--- Dataset extract Enclosed Below ---
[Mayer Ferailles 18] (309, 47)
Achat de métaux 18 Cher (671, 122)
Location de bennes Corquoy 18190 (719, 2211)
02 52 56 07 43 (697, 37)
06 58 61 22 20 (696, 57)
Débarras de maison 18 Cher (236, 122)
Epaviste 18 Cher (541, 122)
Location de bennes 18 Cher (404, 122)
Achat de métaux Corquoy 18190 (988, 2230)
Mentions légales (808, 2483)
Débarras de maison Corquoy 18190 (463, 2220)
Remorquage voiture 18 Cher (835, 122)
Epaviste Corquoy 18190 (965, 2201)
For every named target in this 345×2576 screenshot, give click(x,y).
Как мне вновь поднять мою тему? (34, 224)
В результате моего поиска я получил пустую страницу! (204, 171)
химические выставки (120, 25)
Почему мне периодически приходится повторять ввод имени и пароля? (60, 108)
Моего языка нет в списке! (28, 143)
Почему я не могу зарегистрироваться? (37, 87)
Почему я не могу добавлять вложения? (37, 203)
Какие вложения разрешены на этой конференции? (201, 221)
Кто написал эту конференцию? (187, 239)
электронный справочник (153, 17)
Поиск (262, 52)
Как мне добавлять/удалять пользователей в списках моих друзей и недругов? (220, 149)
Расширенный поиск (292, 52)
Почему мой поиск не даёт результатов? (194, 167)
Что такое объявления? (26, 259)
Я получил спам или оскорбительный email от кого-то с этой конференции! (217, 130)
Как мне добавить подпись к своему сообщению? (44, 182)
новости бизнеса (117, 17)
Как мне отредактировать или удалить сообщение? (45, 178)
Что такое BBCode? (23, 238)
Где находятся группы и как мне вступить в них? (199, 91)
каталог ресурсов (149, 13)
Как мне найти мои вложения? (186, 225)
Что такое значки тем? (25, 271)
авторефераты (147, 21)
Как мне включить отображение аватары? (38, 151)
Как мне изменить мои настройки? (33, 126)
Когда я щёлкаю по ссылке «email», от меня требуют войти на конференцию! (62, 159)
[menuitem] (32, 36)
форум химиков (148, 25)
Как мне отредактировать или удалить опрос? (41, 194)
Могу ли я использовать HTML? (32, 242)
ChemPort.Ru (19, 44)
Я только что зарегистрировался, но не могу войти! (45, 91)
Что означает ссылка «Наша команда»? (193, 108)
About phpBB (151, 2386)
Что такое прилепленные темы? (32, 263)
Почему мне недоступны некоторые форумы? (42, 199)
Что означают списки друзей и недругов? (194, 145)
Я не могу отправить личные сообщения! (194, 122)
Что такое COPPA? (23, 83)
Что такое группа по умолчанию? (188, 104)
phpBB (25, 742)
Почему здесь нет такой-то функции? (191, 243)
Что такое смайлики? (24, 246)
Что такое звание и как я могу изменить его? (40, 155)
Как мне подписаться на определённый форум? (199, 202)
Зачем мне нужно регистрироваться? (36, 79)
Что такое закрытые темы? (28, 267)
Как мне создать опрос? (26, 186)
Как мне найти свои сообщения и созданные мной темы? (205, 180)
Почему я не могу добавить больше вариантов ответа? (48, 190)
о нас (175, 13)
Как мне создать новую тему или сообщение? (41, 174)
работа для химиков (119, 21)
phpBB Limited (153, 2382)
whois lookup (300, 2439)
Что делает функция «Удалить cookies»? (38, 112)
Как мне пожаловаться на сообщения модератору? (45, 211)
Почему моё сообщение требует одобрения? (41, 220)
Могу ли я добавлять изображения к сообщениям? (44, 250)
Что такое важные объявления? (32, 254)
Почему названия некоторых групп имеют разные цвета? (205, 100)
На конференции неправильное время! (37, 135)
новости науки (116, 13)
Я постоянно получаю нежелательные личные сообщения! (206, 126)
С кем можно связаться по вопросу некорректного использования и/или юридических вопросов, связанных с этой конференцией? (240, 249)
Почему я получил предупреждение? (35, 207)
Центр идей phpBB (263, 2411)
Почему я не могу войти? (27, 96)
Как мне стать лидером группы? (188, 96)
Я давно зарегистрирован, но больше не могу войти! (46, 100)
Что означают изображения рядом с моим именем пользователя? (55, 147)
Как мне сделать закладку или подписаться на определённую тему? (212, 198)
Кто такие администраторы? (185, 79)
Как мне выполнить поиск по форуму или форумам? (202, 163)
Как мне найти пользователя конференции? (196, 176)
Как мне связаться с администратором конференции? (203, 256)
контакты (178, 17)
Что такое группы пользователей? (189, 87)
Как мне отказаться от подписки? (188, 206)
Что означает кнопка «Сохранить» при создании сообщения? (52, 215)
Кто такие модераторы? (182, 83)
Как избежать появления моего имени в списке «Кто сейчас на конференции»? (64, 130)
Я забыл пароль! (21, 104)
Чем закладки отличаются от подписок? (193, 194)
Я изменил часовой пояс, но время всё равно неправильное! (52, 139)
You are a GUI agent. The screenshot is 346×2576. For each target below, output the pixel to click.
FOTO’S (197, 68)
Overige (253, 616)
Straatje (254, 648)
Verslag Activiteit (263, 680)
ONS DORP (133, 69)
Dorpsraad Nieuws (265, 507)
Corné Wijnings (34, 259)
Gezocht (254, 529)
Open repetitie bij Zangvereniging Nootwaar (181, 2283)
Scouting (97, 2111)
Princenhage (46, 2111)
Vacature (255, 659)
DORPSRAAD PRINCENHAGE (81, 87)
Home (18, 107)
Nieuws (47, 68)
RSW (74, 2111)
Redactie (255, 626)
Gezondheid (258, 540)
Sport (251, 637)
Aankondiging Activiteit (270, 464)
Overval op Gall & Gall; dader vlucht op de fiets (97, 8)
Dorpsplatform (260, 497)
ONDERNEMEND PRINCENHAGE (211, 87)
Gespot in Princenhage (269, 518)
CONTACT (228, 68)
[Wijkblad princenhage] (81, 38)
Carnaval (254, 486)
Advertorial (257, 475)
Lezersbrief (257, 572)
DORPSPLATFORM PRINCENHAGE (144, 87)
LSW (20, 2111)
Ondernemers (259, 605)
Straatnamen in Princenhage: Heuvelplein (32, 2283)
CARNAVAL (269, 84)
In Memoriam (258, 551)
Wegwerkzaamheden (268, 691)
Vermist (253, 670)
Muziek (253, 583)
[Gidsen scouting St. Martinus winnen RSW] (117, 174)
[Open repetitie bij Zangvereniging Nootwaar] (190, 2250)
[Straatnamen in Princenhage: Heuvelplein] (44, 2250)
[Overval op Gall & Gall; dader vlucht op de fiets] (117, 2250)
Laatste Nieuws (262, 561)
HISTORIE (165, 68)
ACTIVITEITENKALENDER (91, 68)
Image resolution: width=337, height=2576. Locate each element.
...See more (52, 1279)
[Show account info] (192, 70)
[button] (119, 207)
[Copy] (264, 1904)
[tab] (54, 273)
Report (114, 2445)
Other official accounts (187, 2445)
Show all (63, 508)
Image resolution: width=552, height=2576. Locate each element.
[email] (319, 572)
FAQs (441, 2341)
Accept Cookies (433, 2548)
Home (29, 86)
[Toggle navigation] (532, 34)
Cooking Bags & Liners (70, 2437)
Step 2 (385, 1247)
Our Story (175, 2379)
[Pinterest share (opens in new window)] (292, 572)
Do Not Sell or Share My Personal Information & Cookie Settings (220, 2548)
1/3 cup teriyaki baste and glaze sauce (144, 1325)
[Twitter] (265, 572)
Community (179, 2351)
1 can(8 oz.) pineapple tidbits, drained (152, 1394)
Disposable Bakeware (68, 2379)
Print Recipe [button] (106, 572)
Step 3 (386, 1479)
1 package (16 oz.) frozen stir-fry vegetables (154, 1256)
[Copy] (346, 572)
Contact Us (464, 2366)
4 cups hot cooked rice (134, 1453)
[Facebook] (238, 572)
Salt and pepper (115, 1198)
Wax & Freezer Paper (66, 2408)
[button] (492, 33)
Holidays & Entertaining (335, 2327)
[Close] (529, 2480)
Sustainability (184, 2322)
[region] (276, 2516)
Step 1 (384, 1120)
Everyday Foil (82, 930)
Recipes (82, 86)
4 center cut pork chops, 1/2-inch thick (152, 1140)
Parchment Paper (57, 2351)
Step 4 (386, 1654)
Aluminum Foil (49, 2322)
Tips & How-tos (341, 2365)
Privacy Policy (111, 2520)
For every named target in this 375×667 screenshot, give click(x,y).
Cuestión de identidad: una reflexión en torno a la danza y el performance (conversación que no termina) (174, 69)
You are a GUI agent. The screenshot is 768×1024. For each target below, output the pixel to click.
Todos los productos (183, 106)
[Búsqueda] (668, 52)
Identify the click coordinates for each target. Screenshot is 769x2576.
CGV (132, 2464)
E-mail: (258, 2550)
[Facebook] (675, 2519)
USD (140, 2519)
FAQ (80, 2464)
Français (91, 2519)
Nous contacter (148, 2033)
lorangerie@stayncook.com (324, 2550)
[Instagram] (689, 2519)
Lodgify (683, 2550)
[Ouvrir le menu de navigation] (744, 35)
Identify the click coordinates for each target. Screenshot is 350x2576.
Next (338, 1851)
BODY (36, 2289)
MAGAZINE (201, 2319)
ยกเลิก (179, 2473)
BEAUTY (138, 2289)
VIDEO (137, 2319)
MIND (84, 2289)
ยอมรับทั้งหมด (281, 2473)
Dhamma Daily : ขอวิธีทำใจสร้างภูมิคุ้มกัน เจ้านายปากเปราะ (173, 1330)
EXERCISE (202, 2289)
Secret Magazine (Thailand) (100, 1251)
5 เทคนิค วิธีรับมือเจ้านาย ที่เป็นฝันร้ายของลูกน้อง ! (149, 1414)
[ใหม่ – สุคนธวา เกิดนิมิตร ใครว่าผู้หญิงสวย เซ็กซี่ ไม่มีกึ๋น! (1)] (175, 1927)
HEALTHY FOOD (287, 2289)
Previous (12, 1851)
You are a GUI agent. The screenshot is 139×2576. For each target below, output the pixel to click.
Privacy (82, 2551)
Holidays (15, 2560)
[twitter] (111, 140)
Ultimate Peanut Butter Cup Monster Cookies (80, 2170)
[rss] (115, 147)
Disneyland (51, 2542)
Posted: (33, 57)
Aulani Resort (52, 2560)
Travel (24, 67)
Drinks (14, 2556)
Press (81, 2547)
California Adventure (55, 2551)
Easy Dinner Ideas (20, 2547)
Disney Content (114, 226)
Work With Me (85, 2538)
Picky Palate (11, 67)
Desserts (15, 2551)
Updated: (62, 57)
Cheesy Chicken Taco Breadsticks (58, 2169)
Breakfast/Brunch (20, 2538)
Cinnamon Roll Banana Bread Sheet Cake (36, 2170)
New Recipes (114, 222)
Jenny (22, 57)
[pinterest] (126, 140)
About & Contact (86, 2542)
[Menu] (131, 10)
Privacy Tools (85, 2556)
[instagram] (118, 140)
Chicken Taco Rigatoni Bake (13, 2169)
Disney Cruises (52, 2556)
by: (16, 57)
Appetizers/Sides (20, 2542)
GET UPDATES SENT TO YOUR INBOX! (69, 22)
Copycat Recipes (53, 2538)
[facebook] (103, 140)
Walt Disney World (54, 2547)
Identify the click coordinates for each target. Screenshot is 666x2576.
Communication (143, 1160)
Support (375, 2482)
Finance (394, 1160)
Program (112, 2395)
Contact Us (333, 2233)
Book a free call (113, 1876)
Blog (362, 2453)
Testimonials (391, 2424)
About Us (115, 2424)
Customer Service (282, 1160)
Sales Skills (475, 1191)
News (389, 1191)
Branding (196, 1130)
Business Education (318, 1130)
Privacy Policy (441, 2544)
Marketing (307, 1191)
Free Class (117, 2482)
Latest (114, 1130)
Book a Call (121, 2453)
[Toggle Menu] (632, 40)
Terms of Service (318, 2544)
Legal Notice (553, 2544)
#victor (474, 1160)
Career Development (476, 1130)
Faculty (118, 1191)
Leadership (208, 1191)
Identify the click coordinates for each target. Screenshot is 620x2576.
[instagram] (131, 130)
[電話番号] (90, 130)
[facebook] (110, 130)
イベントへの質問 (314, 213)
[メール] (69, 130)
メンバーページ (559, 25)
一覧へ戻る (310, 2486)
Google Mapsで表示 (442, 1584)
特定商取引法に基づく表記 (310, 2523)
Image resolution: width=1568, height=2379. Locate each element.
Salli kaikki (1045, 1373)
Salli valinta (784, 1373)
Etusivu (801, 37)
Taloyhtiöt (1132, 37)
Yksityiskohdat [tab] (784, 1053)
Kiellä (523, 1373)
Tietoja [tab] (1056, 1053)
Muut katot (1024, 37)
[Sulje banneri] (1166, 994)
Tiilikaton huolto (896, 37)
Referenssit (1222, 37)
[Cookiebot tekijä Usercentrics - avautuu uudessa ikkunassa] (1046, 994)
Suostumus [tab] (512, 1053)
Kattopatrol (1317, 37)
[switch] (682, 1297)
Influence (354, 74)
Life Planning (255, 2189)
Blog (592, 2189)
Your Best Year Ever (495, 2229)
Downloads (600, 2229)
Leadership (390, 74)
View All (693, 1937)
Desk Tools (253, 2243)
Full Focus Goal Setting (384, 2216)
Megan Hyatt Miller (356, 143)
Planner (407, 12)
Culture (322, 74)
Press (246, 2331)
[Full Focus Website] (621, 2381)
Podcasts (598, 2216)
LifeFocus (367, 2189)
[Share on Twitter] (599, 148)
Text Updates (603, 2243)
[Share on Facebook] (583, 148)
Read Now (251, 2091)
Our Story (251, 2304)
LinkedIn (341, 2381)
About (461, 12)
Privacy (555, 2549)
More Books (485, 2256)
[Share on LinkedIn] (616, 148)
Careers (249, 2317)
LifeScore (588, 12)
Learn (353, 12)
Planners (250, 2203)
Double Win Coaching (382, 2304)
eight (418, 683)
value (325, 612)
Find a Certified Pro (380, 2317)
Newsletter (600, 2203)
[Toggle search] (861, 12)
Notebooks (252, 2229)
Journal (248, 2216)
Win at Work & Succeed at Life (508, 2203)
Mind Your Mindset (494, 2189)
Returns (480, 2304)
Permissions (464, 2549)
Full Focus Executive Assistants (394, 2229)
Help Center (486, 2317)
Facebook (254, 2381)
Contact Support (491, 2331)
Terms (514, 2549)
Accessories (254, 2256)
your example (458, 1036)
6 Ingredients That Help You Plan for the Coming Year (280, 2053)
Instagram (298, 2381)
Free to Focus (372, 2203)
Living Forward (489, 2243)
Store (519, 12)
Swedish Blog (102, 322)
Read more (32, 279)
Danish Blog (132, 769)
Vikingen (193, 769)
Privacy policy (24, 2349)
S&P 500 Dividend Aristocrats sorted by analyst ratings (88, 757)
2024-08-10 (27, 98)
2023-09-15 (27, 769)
--- End of Enclosed Dataset extract ---
Your goal: Using the records above, report each line with the string "Year".

Solved problem:
Your Best Year Ever (495, 2229)
6 Ingredients That Help You Plan for the Coming Year (280, 2053)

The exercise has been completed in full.